→ EXERCISE BRIEF
Collect every line in the rows below that contains the string "screenshot", treating uppercase and lowercase as different.

→ MATERIAL TO PROCESS

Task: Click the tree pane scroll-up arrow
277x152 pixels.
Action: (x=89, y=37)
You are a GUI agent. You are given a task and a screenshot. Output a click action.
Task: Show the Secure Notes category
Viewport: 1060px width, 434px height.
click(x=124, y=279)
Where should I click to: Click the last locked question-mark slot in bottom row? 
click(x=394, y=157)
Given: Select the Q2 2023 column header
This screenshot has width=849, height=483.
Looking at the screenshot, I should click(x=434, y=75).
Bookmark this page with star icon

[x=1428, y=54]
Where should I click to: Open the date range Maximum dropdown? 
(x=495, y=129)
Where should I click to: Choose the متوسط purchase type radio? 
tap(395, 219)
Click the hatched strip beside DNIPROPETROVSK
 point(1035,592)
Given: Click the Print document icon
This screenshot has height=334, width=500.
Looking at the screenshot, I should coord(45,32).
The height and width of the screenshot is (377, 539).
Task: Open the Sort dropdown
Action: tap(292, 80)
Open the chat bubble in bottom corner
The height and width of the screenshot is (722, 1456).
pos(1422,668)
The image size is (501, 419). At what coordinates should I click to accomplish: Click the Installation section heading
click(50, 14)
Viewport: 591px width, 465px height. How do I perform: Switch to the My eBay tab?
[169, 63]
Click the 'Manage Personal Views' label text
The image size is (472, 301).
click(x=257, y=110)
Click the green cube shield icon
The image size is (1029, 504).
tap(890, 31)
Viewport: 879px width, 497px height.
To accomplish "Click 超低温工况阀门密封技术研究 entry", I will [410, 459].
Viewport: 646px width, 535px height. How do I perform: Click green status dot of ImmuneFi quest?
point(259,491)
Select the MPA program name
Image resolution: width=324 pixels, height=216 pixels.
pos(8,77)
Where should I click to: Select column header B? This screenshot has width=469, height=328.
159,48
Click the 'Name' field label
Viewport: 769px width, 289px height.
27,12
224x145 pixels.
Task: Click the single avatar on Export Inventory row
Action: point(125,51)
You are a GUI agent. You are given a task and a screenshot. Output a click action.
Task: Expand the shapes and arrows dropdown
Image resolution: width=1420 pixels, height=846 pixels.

→ EXERCISE OUTPUT
You are a GUI agent. You are given a task and a screenshot. Output a click action.
This screenshot has width=849, height=483.
Looking at the screenshot, I should click(x=434, y=75).
This screenshot has height=334, width=500.
Looking at the screenshot, I should coord(45,32).
The height and width of the screenshot is (377, 539).
The height and width of the screenshot is (722, 1456).
Where should I click to: Select column header B? This screenshot has width=469, height=328.
You are a GUI agent. You are given a task and a screenshot. Output a click action.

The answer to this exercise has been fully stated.